It’s always good to get away from home, even if the threat of a hurricane is responsible for your leaving. For one thing, the farther you are from the metropolitan New York area, the more interesting the obits in the papers seem.
Last Sunday I read The Daily Freeman, the local newspaper in Kingston, New York, where we had gone after our house on Long Island was declared part of a mandatory evacuation area. The paper had an obituary of a woman who had worked for an oil company “for over twelve years in inventory control where she was admired by her peers. She was a very hard worker and known for being very stern but always fair.”
Another lady, a school teacher, “was known for her direct manner, apple pie, Christmas breads, nut pastries and hallway murals,” according to The Daily Freeman. While the first woman “enjoyed donating to food banks during the holidays,” the second had a fondness for “multiple spoiled cats and dogs.”
Another refreshing thing about the obits was that the ladies “died.” They didn’t pass away, go to be with the Lord or any of that other euphemistic clutter you frequently see in small newspapers. They did what people do. They died.

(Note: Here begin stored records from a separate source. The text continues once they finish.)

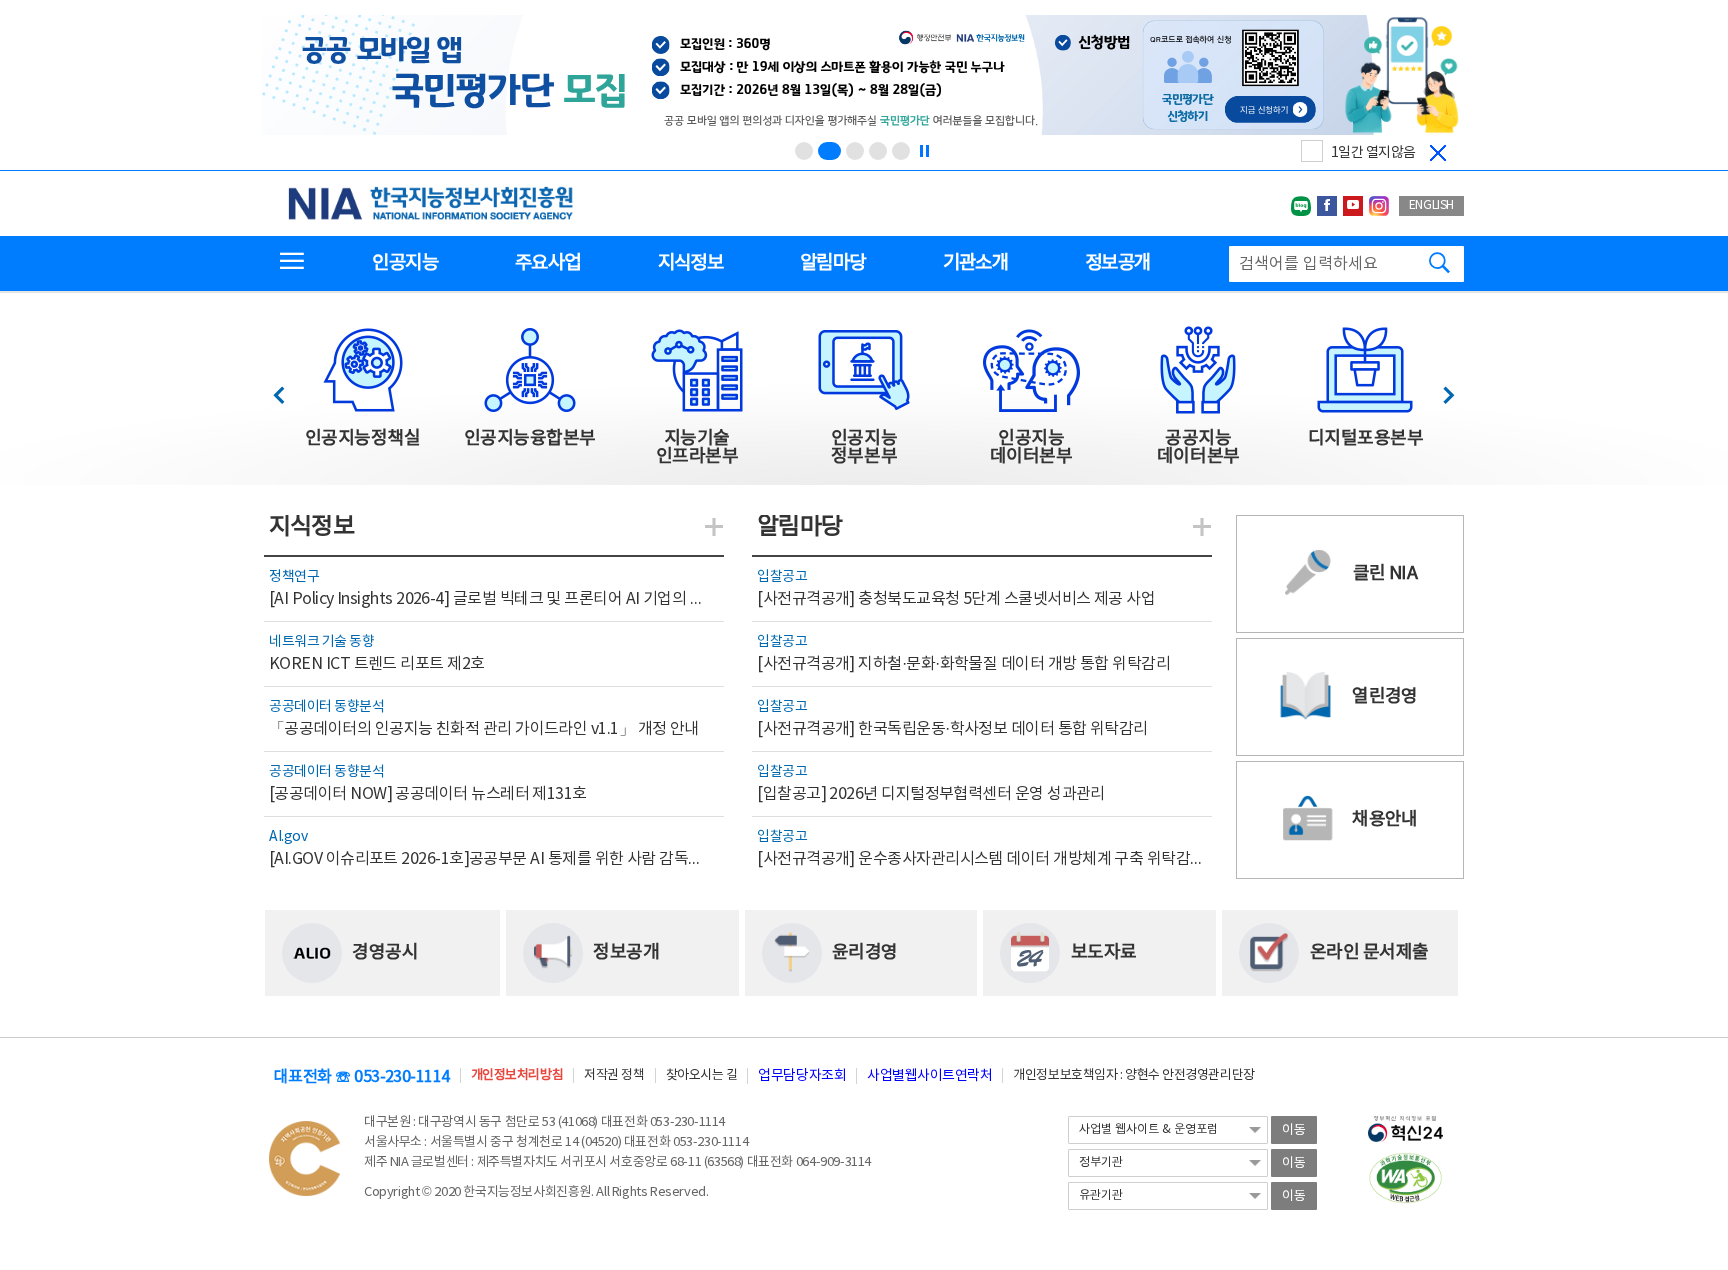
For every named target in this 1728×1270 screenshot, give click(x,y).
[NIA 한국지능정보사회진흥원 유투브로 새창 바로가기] (1353, 206)
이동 (1294, 1130)
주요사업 (547, 263)
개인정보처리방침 (517, 1075)
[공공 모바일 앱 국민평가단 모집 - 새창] (862, 76)
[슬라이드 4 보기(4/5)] (878, 151)
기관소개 (975, 263)
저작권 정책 (614, 1075)
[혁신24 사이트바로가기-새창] (1405, 1123)
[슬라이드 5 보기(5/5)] (901, 151)
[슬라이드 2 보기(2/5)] (829, 151)
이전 (288, 389)
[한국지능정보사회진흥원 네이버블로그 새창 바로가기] (1301, 206)
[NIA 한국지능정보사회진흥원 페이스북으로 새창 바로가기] (1327, 206)
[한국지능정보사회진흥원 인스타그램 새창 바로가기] (1379, 206)
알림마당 (832, 263)
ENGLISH (1431, 205)
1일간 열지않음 (1373, 153)
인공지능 (404, 263)
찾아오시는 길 (702, 1075)
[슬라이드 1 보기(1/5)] (804, 151)
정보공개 (1117, 263)
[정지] (924, 151)
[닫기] (1438, 153)
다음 (1438, 389)
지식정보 (690, 263)
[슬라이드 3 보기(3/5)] (855, 151)
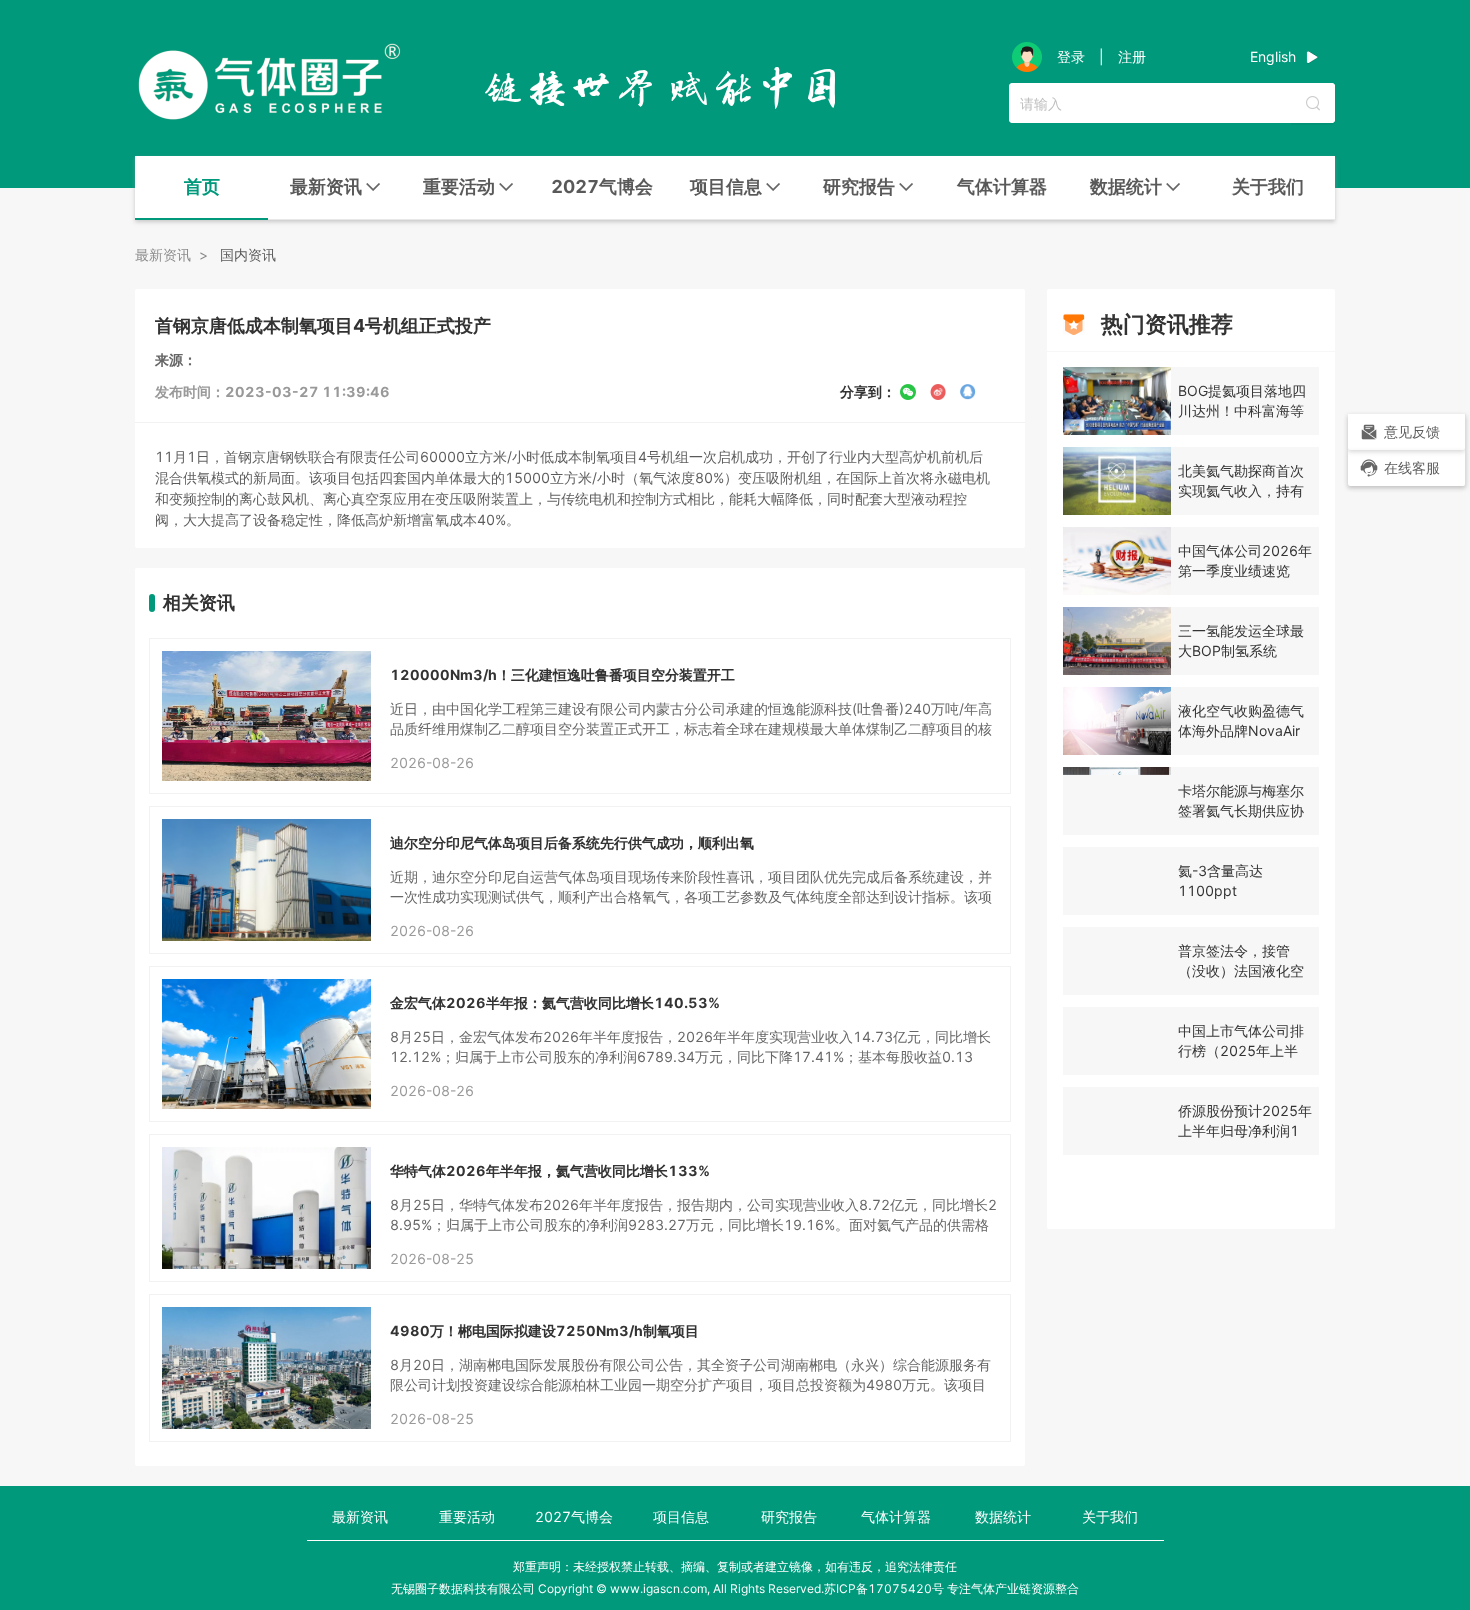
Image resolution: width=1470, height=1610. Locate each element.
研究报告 (789, 1516)
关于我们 (1268, 186)
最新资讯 (360, 1516)
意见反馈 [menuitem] (1412, 431)
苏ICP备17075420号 (884, 1588)
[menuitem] (201, 188)
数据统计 (1003, 1516)
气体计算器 (1002, 186)
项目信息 (681, 1516)
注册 (1132, 57)
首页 (202, 186)
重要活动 (467, 1516)
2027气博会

We’ve been to Kingston several times and even made the four-hour-plus roundtrip there one day for lunch at a French restaurant we like. This time we were there two nights and discovered Kingston has another thing going for it – a diner that still serves Greek salad with anchovies on it. Yes, it also came with the usual 14 pounds of Feta cheese, but I can’t remember the last time I had a Greek salad in a diner with anchovies. While I was savoring my salad, in walked a teenage girl wearing a sweatshirt with “Kingston Hurricanes” on the back. I wonder if Kingston has ever had a real hurricane, but I’m nitpicking. Kingston Hurricanes is much catchier than Kingston Tropical Storms.
Our son and his family stayed on Long Island during Irene’s winds and rains. Although they live just outside the mandatory evacuation zone, the more we watched television coverage of the storm the more we were concerned about the safety of Jack, Deena, Daniella and Cristiana.
The reporters and anchors for the New York City stations did a solid job, I thought, except for occasionally giving figures for the thousands of “people” without power instead of the number of “customers,” which is the way utility companies calculate outages. I found it depressing that the local stations had all these talented people doing fine work on a major story, but most of the time the same reporters and anchors are asked to cover or read trash news.
(On our way home, we did hear one jarring report on a commercial radio network. A newsman who normally works out of California was in a town next door to where we live. I don’t think he had done an ounce of reporting on Long Island. If he had, then why did he keep talking about what people were saying about the actions of the mayor of New York City and the governor of New Jersey?)
Irene brought strong winds and hard rain to our haven of Kingston, pushing the Hudson River slightly over its banks and knocking out electricity in at least one part of town.
Once the storm had passed over Long Island, Jack drove to our house to see if the three tall trees in our backyard were still standing. They were. And we had power, something he didn't. His neighbor's tree had fallen on a transformer, so he, Deena and the girls moved themselves into our house.
As Irene, my always dependable editor and navigator, and I drove home to join them, the south-bound traffic was bumper-to-bumper on many sections of the New York State Thruway that were still open. One woman got out of a car headed south and started walking across the Thruway, apparently to the rest stop on the other side. It seemed a very dangerous thing to do because the traffic on that side of the road was moving - make that zooming - normally. Did she desperately have to go to the ladies room? Was she running away from her companion? Tired of hearing him or her repeat the same five boring things every damn day? Or did her companion insist on playing over and over the same cut from a Foo Fighters CD?
I do not know. I do know I had never seen anyone try to walk across the New York Thruway. I also know that I had never seen before the white limousine we followed for several miles with New York State license plates reading ACCURACY. The limo had darkened windows, so we weren’t able to get a glimpse inside. I’m leaving a blank space below for insertion of a cheap political shot of your choosing.